Der Wissenschaftler und Unternehmer Matthias Bühler beeindruckt durch seine unermüdliche Zielstrebigkeit, die es ihm ermöglicht, aus bescheidenen bäuerlichen Verhältnissen heraus nicht nur drei Beruf zu erlernen, sondern mitten im Krieg das Abitur zu bestehen und danach ein Chemistudium zu absolvieren. Seine unerschrockene Art, vor niemandem Angst zu haben, auf Menschen zuzugehen und Rückschläge wegzustecken, kommt ihm dabei zu Gute. Seine Aufzeichnungen als Zeitzeuge dreier historischer Epochen in Deutschland liegen jetzt als über 600-seitige Gesamtausgabe aller drei Teile der Trilogie „Schattenlicht“ vor.

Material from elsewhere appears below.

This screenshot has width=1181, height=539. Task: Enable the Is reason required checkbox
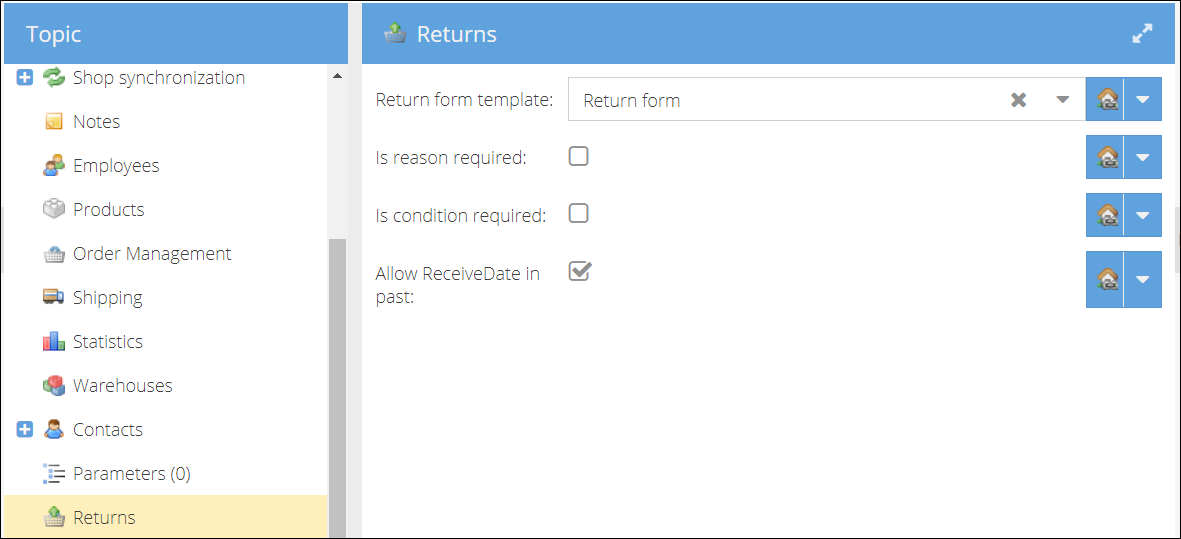point(578,157)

Im ersten Teil erleben wir die Kindheit und Jugend des Bauernjungen in einem kleinen Dorf der schwäbisch-bayerischen Hochebene. Auf Bauernhöfen wie dem der Familie Bühler sind Kinder fest als Arbeitskräfte eingeplant. Kein Wunder, dass der junge Bühler die Schule als Erholung schätzt und ihm auch die Aufgaben als Ministrant eine willkommene Abwechslung sind. So beherrscht er das bäuerliche Handwerk bereits, als er im Jahr der Machtergreifung Hitlers eine Lehre als Gärtner beginnt. Als Lehrling erlebt er, wie die braune Ideologie nach dem gesellschaftlichen Leben auch die Arbeitswelt durchdringt. Dennoch gelingt es ihm, nach erfolgreichem Abschluss der Gärnerlehre noch eine kaufmännische Ausbildung zu durchlaufen.

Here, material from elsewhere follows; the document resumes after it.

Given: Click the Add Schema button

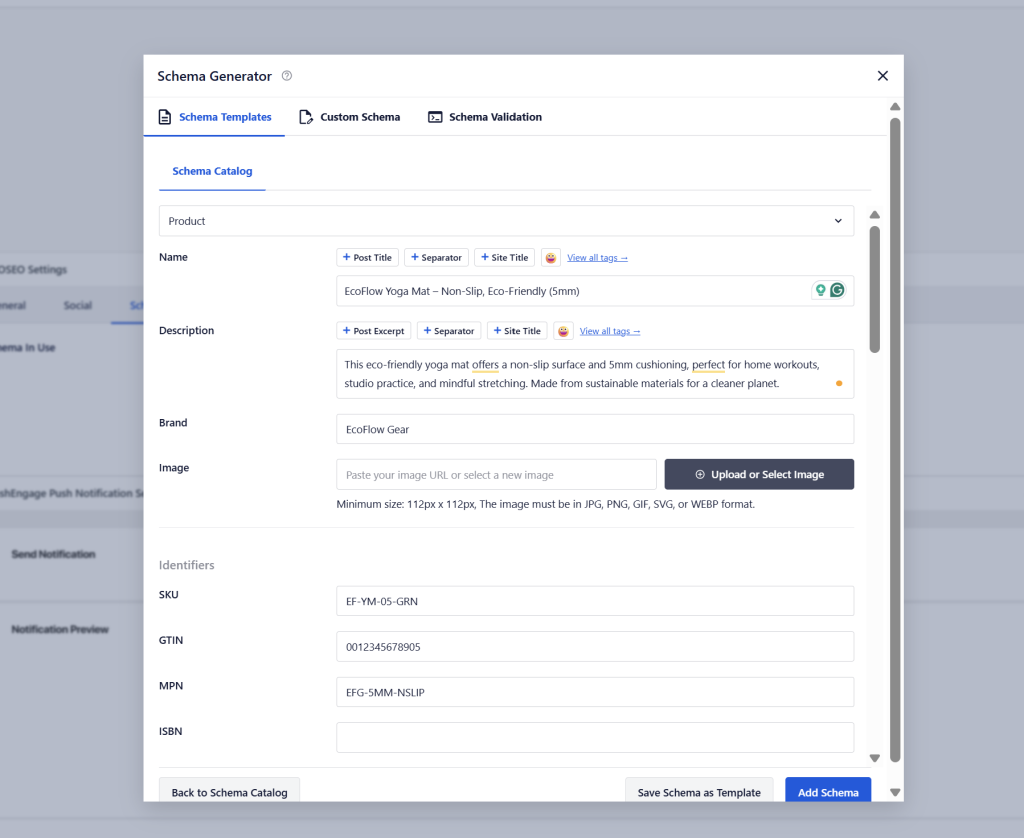Looking at the screenshot, I should (x=828, y=791).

Im zweiten Teil empfindet Bühler seine Verpflichtung zum Arbeitsdienst durchaus positiv, er schätzt die üppigen Mahlzeiten und das gute Arbeitsklima. Dem Arbeitsdienst an schließt sich die Einberufung zur Wehrmacht. Er wird zum Luftnachrichtentechniker ausgebildet und kommt an verschiedenen Orten in Deutschland zum Kriegseinsatz, wobei er nach hartem, entbehrungsreichen Lernen trotz Kriegsdienst die externe Abiturprüfung besteht. Sein Traum, zum Flugzeugführer ausgebildet zu werden, wird zunächst wahr. Doch dann entdecken Vorgesetzte in seinem Tagebuch Bühlers nazi- und kriegskritische Haltung; er wird zu SS-Einheiten an die Front strafversetzt. Nun lernt er die Hölle des Krieges kennen. Er überlebt schwere Verwundungen und eine Anklage vor dem Kriegsgericht, weil er den Befehl, zwei Gefangene zu erschießen, verweigert hat. Zum Ende des Krieges entkommt er knapp den russischen Truppen und flieht in seine bereits von der US-Armee besetzte Heimat.

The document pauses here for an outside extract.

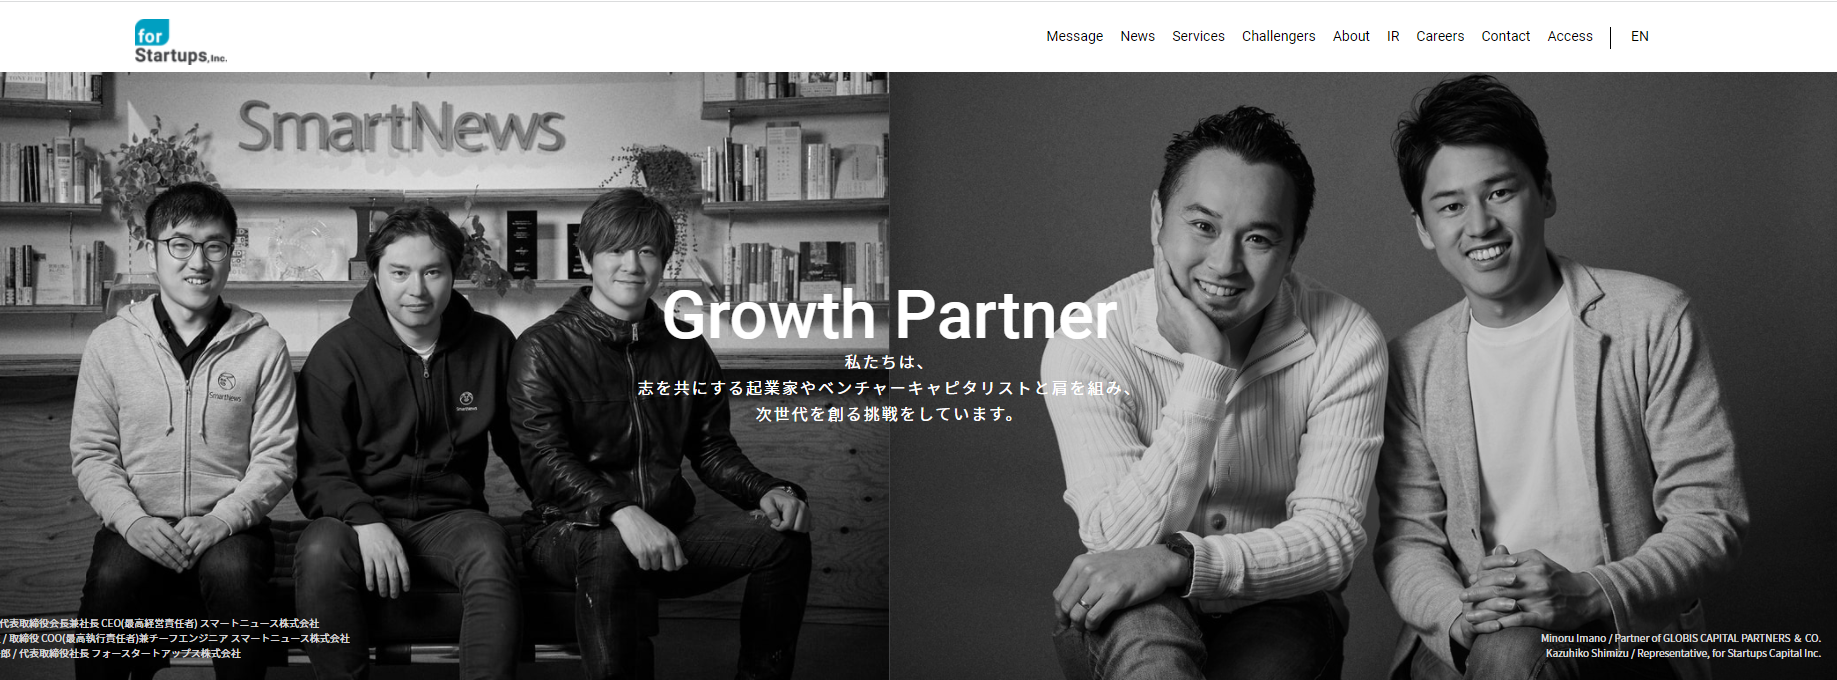Open the About page
Image resolution: width=1837 pixels, height=680 pixels.
pos(1351,36)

Der dritte Teil beginnt mit den ersten Friedensjahren. Der Hunger treibt die Stadtbewohner als Bittsteller zu den Bauern aufs Land. Und die Flüchtlinge aus dem Osten müssen auch untergebracht und versorgt werden. Trotz Entnazifizierungprogrammen der Besatzungsmacht gelingt es vielen Altnazis, an den Schaltstellen der Gesellschaft zu bleiben, wohin sie die Nazi-Diktatur gespült hat. Für Bühler bedeutet diese Zeit lange einen Spagat zwischen der Landwirtschaft seiner Familie und dem schließlich erfolgreich abgeschlossenen Chemiestudium in München. Dann gelingt ihm der Schritt in die Selbständigkeit, bald holen zwanzig Vertreter Aufträge für seine Handelsfirma herein. Im Privatleben winkt ihm erst im zweiten Anlauf das Glück, nachdem er mit der Frau seines Lebens einige Jahre als Wissenschaftler in Hamburg gearbeitet hat.